■ Action item ■
Exactly reproduce each line of the listing that follows.

"""

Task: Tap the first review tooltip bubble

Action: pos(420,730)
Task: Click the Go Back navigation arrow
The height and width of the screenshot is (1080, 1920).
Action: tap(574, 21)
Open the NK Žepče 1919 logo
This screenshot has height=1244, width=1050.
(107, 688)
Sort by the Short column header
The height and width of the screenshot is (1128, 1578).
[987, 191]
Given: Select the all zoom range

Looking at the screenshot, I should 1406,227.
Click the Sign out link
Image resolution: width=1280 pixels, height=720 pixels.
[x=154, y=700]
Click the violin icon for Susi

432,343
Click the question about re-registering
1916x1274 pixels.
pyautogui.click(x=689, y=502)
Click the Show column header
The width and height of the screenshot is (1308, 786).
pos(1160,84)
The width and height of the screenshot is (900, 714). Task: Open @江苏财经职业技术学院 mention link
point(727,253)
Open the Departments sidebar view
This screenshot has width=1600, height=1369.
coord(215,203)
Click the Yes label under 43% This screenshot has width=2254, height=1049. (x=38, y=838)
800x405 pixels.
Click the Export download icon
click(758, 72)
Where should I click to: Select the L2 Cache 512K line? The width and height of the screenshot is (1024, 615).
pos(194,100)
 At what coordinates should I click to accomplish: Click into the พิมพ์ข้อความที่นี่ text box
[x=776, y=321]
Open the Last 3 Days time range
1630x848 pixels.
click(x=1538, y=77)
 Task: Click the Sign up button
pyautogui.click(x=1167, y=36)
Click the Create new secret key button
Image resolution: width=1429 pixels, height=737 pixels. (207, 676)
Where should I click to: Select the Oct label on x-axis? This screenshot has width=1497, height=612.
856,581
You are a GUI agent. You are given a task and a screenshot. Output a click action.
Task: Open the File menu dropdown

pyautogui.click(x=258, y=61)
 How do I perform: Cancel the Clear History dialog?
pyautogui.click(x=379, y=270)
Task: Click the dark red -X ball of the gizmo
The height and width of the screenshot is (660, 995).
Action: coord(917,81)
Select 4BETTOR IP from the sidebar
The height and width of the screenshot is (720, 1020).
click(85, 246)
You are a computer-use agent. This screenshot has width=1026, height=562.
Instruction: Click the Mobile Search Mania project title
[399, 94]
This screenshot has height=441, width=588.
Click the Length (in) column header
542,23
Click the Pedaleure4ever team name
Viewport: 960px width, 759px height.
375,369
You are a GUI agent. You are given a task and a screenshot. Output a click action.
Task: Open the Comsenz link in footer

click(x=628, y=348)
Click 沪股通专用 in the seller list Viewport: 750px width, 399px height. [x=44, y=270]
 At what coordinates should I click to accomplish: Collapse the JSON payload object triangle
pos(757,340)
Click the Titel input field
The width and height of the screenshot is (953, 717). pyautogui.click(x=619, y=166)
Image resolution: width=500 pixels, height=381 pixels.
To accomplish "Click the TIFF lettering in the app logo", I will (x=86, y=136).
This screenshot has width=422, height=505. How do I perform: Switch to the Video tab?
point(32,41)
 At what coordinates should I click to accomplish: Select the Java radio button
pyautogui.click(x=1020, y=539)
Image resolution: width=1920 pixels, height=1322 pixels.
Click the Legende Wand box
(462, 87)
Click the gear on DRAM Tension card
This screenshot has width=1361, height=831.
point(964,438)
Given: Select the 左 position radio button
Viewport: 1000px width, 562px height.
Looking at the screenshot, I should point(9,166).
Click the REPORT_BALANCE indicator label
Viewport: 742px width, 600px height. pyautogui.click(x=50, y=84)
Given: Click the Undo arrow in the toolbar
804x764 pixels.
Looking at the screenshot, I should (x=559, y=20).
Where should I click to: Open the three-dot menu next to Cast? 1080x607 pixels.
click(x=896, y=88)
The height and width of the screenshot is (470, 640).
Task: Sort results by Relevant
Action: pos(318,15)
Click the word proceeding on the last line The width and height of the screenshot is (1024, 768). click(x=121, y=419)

"""

■ Response to the task ■
Task: Tap the first review tooltip bubble

Action: pos(420,730)
Task: Click the Go Back navigation arrow
The height and width of the screenshot is (1080, 1920).
Action: tap(574, 21)
Open the NK Žepče 1919 logo
This screenshot has height=1244, width=1050.
(107, 688)
Sort by the Short column header
The height and width of the screenshot is (1128, 1578).
[987, 191]
Given: Select the all zoom range

Looking at the screenshot, I should 1406,227.
Click the Sign out link
Image resolution: width=1280 pixels, height=720 pixels.
[x=154, y=700]
Click the violin icon for Susi

432,343
Click the question about re-registering
1916x1274 pixels.
pyautogui.click(x=689, y=502)
Click the Show column header
The width and height of the screenshot is (1308, 786).
pos(1160,84)
The width and height of the screenshot is (900, 714). Task: Open @江苏财经职业技术学院 mention link
point(727,253)
Open the Departments sidebar view
This screenshot has width=1600, height=1369.
coord(215,203)
Click the Yes label under 43% This screenshot has width=2254, height=1049. (x=38, y=838)
800x405 pixels.
Click the Export download icon
click(758, 72)
Where should I click to: Select the L2 Cache 512K line? The width and height of the screenshot is (1024, 615).
pos(194,100)
 At what coordinates should I click to accomplish: Click into the พิมพ์ข้อความที่นี่ text box
[x=776, y=321]
Open the Last 3 Days time range
1630x848 pixels.
click(x=1538, y=77)
 Task: Click the Sign up button
pyautogui.click(x=1167, y=36)
Click the Create new secret key button
Image resolution: width=1429 pixels, height=737 pixels. (207, 676)
Where should I click to: Select the Oct label on x-axis? This screenshot has width=1497, height=612.
856,581
You are a GUI agent. You are given a task and a screenshot. Output a click action.
Task: Open the File menu dropdown

pyautogui.click(x=258, y=61)
 How do I perform: Cancel the Clear History dialog?
pyautogui.click(x=379, y=270)
Task: Click the dark red -X ball of the gizmo
The height and width of the screenshot is (660, 995).
Action: coord(917,81)
Select 4BETTOR IP from the sidebar
The height and width of the screenshot is (720, 1020).
click(85, 246)
You are a computer-use agent. This screenshot has width=1026, height=562.
Instruction: Click the Mobile Search Mania project title
[399, 94]
This screenshot has height=441, width=588.
Click the Length (in) column header
542,23
Click the Pedaleure4ever team name
Viewport: 960px width, 759px height.
375,369
You are a GUI agent. You are given a task and a screenshot. Output a click action.
Task: Open the Comsenz link in footer

click(x=628, y=348)
Click 沪股通专用 in the seller list Viewport: 750px width, 399px height. [x=44, y=270]
 At what coordinates should I click to accomplish: Collapse the JSON payload object triangle
pos(757,340)
Click the Titel input field
The width and height of the screenshot is (953, 717). pyautogui.click(x=619, y=166)
Image resolution: width=500 pixels, height=381 pixels.
To accomplish "Click the TIFF lettering in the app logo", I will (x=86, y=136).
This screenshot has width=422, height=505. How do I perform: Switch to the Video tab?
point(32,41)
 At what coordinates should I click to accomplish: Select the Java radio button
pyautogui.click(x=1020, y=539)
Image resolution: width=1920 pixels, height=1322 pixels.
Click the Legende Wand box
(462, 87)
Click the gear on DRAM Tension card
This screenshot has width=1361, height=831.
point(964,438)
Given: Select the 左 position radio button
Viewport: 1000px width, 562px height.
Looking at the screenshot, I should point(9,166).
Click the REPORT_BALANCE indicator label
Viewport: 742px width, 600px height. pyautogui.click(x=50, y=84)
Given: Click the Undo arrow in the toolbar
804x764 pixels.
Looking at the screenshot, I should (x=559, y=20).
Where should I click to: Open the three-dot menu next to Cast? 1080x607 pixels.
click(x=896, y=88)
The height and width of the screenshot is (470, 640).
Task: Sort results by Relevant
Action: pos(318,15)
Click the word proceeding on the last line The width and height of the screenshot is (1024, 768). click(x=121, y=419)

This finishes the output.